Now imagine a third Tuesday — same volume as Tuesday B (€1.280 net), but COGS comes in at €486. The percentage jumps to 38%. The euro looks alarming, the percentage is alarming, and there's now a question to answer: did the milk price go up? Is the new barista pulling 14g shots instead of 18g? Is there spillage no-one's logging?

The percentage catches drift; the euro confirms it. When COGS% rises and the euro confirms it (vs. just being a busy day), you have a real problem. When the euro rises but the percentage holds, you just had a good day.

Common mistakes

Three things owners get wrong with COGS — almost always on the percentage side:

  1. Using gross revenue, not net. If COGS is €287 and gross is €1.247 (with €207 of that being VAT), dividing gives 23% — but 20% of "your revenue" was never yours. Divide by net revenue: €287 ÷ €1.027 = 27,9%. The 4pp difference looks small until you realise it's the entire reason your menu felt mispriced.
  2. Comparing COGS% across very different days. The "normal" COGS% for a weekday with no events isn't the "normal" for a Saturday brunch. If your data is messy enough that you can't separate them, compare to the same day-of-week 4 weeks ago.
  3. Ignoring waste. COGS is what you sold. Waste — the pastries you binned at 8pm — is a separate line. If you stuff waste into COGS, the percentage looks bad and you'll chase the wrong problem (recipe / pricing) when the real one is procurement (you're over-ordering).

How nouz shows both

Both numbers live on the same screen. The euro shows up as the COGS line in your daily P&L; the percentage shows up alongside it and in the trend chart on the statistics tab. The COGS percentage chart is what most owners check on a Monday morning — one glance tells you if last week drifted.

Behind the scenes, COGS is snapshotted at the moment of sale. If you sold the oat cappuccino at €4,20 when its COGS was €1,40, that sale stays in the books as €1,40 of COGS forever — even if you later raise the recipe cost to €1,50. This matters: editing a product never quietly rewrites your old days. The snapshot mechanism is documented in the help center.

Want to see your shop's real COGS% over the last 30 days? Start a free trial — by tomorrow evening you'll have today's number, and you can backfill the last week from receipts.

FAQ

What's a "normal" COGS percentage for a café?

Across owner-operators on nouz, café food cost typically sits at 28-32% of net revenue; beverage cost (drinks-only) at 18-24%. Bakeries trend higher (32-38%) because of ingredient density. If you're outside the band, the question is whether pricing or sourcing is the lever.

Does COGS include packaging — the cups, the bags, the boxes?

Yes, for goods you sell to-go. The takeaway cup is a direct cost of the takeaway coffee, same as the milk. For eat-in, the saucer isn't COGS (it doesn't leave). Disposables get tricky; we recommend lumping consumed packaging into COGS and durable into variable costs.

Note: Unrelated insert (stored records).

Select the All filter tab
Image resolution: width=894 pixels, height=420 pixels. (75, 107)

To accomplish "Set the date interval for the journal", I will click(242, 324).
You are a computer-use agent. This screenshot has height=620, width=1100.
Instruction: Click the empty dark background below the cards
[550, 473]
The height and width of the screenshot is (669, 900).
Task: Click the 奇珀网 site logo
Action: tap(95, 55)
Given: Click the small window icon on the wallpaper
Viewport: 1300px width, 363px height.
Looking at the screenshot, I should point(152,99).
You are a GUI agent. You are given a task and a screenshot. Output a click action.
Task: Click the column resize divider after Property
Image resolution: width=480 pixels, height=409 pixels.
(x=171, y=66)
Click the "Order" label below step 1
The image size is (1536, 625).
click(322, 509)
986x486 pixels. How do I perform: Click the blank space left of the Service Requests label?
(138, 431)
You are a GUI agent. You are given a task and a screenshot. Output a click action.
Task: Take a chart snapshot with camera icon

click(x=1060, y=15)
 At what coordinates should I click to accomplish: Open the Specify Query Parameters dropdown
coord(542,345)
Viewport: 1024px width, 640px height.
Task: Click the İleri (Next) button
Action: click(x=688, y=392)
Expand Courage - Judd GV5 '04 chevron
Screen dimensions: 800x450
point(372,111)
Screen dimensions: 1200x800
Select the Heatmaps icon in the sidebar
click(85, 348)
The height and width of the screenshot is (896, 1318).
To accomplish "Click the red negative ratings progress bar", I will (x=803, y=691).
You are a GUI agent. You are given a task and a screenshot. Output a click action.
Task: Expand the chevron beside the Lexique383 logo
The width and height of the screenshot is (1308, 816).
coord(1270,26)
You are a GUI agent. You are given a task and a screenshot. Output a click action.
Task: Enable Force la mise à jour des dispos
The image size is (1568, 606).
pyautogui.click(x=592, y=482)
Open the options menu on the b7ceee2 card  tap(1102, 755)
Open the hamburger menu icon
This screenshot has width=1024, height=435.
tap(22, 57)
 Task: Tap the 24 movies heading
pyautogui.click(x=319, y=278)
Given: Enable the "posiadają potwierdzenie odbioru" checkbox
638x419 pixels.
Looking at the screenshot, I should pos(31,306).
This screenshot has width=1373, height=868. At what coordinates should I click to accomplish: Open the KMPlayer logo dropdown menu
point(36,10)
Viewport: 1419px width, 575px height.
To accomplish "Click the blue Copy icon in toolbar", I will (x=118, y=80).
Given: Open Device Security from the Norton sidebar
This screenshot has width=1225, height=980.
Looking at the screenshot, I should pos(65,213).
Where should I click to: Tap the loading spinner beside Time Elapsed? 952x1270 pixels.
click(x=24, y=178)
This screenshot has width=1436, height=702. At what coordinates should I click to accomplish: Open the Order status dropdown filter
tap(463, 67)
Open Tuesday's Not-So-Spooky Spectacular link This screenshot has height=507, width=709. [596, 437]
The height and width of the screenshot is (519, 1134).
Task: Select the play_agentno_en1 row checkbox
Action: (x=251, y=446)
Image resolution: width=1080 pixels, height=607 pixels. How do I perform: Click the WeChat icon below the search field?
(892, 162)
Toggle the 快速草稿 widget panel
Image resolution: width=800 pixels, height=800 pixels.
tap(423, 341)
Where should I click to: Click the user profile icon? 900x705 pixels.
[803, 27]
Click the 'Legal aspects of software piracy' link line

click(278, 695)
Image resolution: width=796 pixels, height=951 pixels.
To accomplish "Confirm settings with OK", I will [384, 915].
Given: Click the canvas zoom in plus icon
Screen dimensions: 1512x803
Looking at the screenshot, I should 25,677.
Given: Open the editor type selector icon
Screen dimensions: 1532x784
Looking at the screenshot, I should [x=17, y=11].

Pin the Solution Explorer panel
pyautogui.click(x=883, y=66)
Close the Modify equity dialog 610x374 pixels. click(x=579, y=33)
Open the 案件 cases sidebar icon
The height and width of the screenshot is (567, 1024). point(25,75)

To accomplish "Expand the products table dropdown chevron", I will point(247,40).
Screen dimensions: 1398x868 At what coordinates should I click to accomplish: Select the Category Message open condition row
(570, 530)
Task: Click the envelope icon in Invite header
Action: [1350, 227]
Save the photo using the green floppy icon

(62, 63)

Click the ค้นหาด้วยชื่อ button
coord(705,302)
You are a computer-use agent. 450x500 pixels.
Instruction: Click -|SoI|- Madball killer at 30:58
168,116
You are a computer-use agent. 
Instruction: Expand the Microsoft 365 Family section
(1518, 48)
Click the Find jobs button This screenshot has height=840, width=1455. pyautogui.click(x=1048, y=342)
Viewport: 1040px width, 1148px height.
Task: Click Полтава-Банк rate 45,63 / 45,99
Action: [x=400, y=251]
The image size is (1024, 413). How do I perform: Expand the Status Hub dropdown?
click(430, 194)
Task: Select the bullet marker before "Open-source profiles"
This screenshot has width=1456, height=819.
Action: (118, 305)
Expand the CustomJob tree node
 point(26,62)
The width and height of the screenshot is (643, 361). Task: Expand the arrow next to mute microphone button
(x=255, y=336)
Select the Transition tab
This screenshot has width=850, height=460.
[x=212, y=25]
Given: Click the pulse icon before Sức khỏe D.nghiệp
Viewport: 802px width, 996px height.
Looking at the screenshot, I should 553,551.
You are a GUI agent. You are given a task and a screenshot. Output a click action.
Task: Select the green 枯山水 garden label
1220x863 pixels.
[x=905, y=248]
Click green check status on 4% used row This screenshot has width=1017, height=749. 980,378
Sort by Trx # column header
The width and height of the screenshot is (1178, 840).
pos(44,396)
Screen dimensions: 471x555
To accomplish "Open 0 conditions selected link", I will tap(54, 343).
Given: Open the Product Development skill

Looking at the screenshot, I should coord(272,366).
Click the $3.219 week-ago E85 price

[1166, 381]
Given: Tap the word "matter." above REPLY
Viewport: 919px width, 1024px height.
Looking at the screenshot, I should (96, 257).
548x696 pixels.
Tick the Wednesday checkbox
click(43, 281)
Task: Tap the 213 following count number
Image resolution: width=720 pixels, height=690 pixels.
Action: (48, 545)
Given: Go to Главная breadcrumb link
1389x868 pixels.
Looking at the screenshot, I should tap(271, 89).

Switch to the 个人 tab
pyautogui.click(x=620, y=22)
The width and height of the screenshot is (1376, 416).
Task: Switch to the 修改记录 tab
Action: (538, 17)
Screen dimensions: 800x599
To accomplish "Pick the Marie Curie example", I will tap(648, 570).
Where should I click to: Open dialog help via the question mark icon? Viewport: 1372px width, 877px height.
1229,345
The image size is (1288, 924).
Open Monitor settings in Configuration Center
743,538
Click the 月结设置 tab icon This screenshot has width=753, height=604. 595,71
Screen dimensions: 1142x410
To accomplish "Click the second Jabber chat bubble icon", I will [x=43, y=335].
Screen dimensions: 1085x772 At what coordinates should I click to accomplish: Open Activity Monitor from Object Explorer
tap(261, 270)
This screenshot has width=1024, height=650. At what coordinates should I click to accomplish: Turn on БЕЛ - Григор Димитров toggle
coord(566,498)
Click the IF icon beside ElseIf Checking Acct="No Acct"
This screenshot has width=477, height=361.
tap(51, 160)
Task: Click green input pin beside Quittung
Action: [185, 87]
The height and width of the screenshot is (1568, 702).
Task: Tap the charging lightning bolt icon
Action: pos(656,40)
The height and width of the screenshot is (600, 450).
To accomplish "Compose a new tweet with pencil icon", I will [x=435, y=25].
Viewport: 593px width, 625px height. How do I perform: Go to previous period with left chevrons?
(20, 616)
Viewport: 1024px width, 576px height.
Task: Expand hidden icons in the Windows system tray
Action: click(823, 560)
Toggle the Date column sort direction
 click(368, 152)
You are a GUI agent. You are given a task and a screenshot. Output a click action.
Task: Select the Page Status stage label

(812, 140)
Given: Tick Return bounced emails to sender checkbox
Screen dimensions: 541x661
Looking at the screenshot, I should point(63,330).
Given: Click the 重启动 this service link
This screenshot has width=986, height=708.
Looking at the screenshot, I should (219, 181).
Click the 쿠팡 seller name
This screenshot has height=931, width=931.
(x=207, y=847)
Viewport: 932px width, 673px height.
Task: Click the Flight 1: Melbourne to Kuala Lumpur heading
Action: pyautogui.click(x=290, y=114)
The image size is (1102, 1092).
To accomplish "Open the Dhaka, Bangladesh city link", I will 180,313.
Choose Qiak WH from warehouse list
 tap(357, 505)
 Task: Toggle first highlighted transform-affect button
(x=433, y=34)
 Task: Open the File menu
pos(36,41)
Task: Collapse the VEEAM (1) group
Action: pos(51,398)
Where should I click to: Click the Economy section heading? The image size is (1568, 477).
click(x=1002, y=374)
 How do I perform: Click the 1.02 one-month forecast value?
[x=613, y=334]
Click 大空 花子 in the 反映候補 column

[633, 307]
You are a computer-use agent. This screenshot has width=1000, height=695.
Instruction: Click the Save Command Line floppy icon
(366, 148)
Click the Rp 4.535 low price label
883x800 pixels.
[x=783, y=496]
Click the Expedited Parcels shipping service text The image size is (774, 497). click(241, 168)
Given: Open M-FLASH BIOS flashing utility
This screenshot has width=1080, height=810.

Should COGS include labour?

In most small-business contexts, no. Labour is a separate line — either variable (per-hour staff) or fixed (salaried). Some accounting frameworks include direct labour in COGS (it's sometimes called "cost of sales" then), but for daily decision-making, keeping them separate makes it easier to see what's driving margin changes.

Why does my COGS% jump when I run a promotion?

Because the discount drops your revenue (denominator) while the COGS (numerator) stays the same. A 20% discount on a 30% COGS% item pushes the effective COGS% to 37,5%. Promotions are useful, but you're paying for them in margin — track the difference.

How often should I review COGS% trends?

Weekly. Daily is noisy; monthly is too late. A weekly check (same time, same day) is enough to catch a 2-3pp drift before it becomes a 5pp problem. Many owners do it Sunday evening over a coffee, with the previous week settled.